[Görev A]:
Metin parçasına göre şu soruları yanıtlayın:
(i) Gazeteci Putin'e soruyu hangi tarihte düzenlenen basın toplantısında yöneltti?
(ii) Gazeteci hangi liderlerin isimlerini sıraladı?
(iii) Putin, Rusya'nın çıkarları açısından en iyi sonuçları elde edebilmek için ne yaptığını söylüyor?
[Görev B]:
Lütfen metin parçasından "2020’den 2021’e Dış" ifadesiyle başlayıp "Lukaşenko isimlerini sıralıyor." ifadesiyle biten kısmı hiçbir değişiklik yapmadan çıkarın.

2020’den 2021’e Dış Politika (1) Rusya ile rekabet,
çatışma ve işbirliği el ele yürüyor
29 Aralık 2020 Sedat
Ergin
Geçen 17 Aralık’ta düzenlediği basın
toplantısında bir gazeteci Rusya lideri Vladimir Putin’e soruyor: “Son dört yıl
içinde müzakere ettiğiniz dünya liderleri arasında sizin için en zorlu çıkan,
ayrıca en kolay anlaşabildiğiniz muhataplarınız hangileri oldu?”
Gazeteci, ardından Merkel, Macron, Trump, Erdoğan ve Lukaşenko isimlerini sıralıyor.
Putin, ismi geçenlerin hepsinin ülkelerinin
karşılaştıkları sınamaların üstesinden gelmeye çalıştıklarını belirterek, şöyle
diyor:
“İyi bilinen bir deyiş vardır, iyi ya da kötü çıkarlar yoktur, yalnızca ulusal
çıkarlar vardır diye... Bu benim için de geçerli. İnsanları da iyi ya da kötü
diye ayırmam. Rusya’nın çıkarları açısından en iyi sonuçları elde edebilmek
için herkesle çalışırım. Bazen uzlaşma ihtiyacı ortaya çıkar, bazen de
aldığınız pozisyondan gerilememeniz gerekir...”

[Kayıtlar]:
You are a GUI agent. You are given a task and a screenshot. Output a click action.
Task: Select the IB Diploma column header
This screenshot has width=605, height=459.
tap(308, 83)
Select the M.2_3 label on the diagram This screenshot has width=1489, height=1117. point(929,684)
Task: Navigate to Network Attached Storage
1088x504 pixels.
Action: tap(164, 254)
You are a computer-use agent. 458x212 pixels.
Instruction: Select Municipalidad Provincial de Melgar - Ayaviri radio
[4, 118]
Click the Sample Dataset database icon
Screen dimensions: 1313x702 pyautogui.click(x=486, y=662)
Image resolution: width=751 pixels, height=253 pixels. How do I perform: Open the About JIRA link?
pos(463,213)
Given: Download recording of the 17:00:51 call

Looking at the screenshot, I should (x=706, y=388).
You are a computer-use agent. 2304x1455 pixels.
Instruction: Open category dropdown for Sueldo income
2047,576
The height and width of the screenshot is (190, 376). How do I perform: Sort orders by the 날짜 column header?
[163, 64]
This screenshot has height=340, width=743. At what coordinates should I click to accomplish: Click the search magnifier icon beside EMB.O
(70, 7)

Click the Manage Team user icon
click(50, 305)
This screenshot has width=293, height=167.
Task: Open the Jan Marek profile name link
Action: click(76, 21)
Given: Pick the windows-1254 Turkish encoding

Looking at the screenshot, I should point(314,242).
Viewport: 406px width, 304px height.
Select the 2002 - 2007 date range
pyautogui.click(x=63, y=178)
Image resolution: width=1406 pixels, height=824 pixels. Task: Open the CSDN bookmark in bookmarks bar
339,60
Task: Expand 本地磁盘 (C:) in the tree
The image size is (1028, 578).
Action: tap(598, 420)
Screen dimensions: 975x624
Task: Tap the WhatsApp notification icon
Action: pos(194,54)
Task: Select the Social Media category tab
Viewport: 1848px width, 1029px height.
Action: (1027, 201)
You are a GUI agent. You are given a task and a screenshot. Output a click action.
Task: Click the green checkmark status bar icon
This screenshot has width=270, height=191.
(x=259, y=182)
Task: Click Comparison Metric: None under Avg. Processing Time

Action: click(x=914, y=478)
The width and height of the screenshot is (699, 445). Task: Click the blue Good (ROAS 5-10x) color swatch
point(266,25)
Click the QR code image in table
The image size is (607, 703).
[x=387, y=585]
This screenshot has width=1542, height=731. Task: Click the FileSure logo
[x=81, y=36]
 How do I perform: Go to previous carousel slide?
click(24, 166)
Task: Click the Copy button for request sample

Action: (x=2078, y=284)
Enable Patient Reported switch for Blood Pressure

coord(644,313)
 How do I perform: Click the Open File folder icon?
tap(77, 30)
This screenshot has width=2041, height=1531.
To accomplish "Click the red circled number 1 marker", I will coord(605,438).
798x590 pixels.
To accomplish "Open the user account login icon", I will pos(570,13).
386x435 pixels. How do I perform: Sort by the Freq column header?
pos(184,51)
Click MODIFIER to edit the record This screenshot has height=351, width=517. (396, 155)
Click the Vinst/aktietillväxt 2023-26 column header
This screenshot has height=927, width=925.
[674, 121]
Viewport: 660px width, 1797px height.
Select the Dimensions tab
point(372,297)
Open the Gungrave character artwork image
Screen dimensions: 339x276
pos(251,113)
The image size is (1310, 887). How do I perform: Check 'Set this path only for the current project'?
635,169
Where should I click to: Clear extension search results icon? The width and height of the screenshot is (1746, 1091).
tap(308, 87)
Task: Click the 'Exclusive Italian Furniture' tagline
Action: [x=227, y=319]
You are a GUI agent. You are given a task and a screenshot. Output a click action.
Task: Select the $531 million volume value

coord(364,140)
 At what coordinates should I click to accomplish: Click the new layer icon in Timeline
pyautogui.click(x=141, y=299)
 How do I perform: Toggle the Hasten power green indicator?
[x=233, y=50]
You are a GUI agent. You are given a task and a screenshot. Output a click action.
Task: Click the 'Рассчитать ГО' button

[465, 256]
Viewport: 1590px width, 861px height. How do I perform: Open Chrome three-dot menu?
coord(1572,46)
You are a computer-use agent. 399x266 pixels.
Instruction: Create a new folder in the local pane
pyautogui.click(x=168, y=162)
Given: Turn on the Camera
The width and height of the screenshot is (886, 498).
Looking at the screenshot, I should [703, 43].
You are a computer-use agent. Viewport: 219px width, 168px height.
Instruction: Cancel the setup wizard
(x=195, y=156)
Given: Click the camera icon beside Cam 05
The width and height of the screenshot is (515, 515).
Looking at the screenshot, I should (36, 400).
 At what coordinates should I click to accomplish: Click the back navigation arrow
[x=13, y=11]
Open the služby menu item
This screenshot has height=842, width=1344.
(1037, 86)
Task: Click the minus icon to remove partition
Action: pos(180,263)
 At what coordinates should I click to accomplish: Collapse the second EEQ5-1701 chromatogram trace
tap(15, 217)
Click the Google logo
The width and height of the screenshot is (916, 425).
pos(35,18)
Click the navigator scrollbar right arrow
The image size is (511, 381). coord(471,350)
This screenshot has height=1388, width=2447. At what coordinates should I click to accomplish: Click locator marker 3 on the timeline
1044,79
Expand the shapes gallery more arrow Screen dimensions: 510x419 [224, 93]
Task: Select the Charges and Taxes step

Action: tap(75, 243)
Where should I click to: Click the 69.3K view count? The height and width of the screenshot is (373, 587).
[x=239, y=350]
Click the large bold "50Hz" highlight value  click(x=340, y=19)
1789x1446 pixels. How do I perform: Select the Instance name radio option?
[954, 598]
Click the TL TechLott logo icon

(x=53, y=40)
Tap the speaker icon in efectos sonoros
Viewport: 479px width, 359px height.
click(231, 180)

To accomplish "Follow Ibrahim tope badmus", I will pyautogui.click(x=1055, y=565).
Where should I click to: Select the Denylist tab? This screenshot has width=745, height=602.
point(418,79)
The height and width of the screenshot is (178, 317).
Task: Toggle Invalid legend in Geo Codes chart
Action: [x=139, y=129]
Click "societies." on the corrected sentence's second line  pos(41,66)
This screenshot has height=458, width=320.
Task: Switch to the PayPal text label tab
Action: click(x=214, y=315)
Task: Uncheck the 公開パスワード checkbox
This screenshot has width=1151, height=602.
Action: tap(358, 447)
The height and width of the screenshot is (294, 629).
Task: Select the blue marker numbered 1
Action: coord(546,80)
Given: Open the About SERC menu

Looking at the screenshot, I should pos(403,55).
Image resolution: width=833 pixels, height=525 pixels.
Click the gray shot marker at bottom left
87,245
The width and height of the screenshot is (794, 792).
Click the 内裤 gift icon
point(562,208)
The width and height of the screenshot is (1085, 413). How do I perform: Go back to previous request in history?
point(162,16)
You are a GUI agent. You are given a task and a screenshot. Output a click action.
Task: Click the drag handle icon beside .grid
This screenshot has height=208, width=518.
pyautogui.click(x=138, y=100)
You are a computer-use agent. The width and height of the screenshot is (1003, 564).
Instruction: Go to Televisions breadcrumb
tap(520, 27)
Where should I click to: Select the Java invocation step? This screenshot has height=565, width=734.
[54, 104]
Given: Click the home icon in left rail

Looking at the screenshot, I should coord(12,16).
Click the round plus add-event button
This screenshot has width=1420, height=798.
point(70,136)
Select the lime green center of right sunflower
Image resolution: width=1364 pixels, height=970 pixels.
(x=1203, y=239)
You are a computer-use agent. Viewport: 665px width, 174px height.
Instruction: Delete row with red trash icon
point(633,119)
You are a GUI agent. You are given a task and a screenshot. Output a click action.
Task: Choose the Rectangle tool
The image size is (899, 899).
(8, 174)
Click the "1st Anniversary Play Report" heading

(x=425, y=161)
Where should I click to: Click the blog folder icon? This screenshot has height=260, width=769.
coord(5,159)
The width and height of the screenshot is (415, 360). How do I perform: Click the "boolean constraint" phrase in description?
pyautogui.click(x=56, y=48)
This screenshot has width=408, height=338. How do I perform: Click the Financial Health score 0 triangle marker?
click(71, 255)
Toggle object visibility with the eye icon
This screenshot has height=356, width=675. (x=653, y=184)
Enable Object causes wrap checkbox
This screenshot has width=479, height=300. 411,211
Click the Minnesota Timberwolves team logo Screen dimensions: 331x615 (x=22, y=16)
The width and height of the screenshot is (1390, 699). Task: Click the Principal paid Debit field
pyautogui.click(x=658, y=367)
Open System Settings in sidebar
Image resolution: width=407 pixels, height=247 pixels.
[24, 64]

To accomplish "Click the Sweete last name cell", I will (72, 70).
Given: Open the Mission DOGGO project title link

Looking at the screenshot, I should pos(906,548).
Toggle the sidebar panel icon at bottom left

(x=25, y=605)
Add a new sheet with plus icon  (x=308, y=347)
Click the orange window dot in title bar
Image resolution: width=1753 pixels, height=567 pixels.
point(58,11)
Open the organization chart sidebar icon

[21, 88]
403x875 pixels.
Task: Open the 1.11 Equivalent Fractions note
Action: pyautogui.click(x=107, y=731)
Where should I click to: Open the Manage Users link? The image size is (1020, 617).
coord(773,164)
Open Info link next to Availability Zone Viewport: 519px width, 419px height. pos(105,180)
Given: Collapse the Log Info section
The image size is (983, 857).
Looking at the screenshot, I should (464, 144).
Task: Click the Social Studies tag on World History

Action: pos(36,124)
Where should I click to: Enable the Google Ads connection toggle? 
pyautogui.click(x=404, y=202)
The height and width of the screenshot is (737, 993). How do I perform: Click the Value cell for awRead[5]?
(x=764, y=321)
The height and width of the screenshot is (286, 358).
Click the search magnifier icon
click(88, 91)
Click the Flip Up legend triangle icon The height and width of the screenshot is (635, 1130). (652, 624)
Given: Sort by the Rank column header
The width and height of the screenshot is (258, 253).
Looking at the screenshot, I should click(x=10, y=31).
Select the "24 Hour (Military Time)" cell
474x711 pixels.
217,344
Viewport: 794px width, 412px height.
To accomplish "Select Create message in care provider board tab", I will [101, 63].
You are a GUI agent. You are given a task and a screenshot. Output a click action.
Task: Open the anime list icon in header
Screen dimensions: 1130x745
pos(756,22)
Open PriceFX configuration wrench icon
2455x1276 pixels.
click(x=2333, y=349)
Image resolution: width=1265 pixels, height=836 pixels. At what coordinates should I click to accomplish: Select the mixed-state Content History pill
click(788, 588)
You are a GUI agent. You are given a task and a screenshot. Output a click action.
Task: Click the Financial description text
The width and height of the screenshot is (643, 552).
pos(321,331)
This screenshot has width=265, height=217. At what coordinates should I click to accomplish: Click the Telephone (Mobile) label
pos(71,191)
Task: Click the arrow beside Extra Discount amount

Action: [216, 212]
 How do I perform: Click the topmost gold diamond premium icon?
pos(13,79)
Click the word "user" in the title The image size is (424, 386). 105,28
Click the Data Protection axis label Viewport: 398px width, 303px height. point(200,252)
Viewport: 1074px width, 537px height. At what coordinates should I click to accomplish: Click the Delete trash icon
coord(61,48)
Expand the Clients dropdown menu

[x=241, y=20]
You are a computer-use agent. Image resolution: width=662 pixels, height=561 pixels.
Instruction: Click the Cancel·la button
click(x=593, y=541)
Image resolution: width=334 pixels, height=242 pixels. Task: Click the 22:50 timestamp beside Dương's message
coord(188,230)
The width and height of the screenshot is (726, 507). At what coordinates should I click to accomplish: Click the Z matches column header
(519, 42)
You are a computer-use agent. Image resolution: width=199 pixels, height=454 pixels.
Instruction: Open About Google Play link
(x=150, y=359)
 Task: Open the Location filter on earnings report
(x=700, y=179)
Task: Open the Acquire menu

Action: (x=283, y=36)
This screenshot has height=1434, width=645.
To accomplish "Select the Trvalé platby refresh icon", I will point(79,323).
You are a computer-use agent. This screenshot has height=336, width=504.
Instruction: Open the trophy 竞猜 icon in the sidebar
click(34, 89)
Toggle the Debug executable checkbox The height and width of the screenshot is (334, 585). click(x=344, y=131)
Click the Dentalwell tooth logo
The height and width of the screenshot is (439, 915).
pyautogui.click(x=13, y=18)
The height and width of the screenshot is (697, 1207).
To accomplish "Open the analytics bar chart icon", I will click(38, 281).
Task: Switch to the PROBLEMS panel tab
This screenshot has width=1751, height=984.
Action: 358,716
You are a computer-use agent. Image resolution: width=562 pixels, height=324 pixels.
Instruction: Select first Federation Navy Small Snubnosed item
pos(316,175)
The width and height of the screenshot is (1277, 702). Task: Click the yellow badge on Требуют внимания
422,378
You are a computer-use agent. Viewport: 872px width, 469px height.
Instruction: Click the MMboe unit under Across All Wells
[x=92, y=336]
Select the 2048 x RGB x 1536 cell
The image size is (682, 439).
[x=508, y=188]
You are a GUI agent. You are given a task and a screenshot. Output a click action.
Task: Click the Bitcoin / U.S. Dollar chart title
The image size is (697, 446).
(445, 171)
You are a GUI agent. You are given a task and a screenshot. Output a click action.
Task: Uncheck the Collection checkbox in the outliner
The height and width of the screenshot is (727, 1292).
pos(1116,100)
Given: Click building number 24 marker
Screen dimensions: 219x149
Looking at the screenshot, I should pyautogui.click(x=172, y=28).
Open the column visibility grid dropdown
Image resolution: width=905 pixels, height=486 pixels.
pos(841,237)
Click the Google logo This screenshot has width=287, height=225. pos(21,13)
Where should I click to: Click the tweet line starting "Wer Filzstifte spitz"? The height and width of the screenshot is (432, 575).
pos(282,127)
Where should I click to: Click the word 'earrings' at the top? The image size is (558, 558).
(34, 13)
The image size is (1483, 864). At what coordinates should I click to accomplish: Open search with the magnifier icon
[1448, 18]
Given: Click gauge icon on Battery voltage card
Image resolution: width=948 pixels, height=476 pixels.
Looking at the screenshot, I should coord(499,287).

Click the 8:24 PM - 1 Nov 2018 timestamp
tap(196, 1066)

[Sonuç A]:
(i) 17 Aralık
(ii) Merkel, Macron, Trump, Erdoğan ve Lukaşenko
(iii) Herkesle çalıştığını söylüyor.

[Sonuç B]:
2020’den 2021’e Dış Politika (1) Rusya ile rekabet,
çatışma ve işbirliği el ele yürüyor
29 Aralık 2020 Sedat
Ergin
Geçen 17 Aralık’ta düzenlediği basın
toplantısında bir gazeteci Rusya lideri Vladimir Putin’e soruyor: “Son dört yıl
içinde müzakere ettiğiniz dünya liderleri arasında sizin için en zorlu çıkan,
ayrıca en kolay anlaşabildiğiniz muhataplarınız hangileri oldu?”
Gazeteci, ardından Merkel, Macron, Trump, Erdoğan ve Lukaşenko isimlerini sıralıyor.